My Olympic Games: Team GB’s Jason Kenny shares his perspective on a glittering career

Jason Kenny can become Great Britain’s most successful ever athlete outright at Tokyo 2020. But the quiet assassin of the Team GB cycling squad was tempted out of retirement only because he couldn’t find a “regular” job to suit him…

Jason Kenny retired after Rio 2016. But Great Britain’s joint most-successful Olympian ever (alongside fellow cyclist Chris Hoy) found that gold medals don’t always mean much in the job market. “There was only one thing on my CV – medals,” he said with a laugh. “I applied for a few jobs, but I didn’t get any of them. Maybe I needed a fan somewhere to employ me.”

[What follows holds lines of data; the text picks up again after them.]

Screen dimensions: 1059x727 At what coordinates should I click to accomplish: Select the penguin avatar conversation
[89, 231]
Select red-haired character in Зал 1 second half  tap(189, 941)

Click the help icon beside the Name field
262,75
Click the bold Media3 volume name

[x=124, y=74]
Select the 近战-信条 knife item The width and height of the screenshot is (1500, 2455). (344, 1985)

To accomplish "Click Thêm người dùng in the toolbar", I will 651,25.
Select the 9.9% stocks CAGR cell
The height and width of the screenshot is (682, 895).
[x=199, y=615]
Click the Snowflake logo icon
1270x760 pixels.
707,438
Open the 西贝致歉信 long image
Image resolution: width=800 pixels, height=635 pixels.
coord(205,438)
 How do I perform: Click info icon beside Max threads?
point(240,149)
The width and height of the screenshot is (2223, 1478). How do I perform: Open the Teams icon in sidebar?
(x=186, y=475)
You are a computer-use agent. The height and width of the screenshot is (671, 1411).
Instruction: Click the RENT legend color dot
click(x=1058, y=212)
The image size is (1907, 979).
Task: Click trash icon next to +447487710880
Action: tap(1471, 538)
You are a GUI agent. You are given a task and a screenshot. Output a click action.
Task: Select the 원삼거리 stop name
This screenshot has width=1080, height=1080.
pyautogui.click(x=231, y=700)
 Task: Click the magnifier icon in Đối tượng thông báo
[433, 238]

At something of a loose end, Kenny got back on his bike in 2017. “I’d genuinely quit cycling and had a year relaxing,” said the rider who’d spent three Olympic cycles on the highly competitive Great Britain Olympic team. “I had fun. When you’re an athlete you deny yourself so much, trying to stay in the best shape. So I had a good time. I went to the gym with mates, and I got married and started a family [Jason’s wife is fellow British Olympic cycling legend Laura Kenny].

 

“But because I wasn’t working, I ended up training. I thought I’d see what happened. And I felt like I had a fresh perspective on the bike. It was like the days when I was first trying to get on the squad, I was improving every day. It was almost like being born again.

“I’ve had to start from scratch. If I hadn’t retired, I’d have kept that fitness, but now I’m chipping away again. It’s been a challenge, getting reacquainted with racing and how it’s changed, getting competitive again.”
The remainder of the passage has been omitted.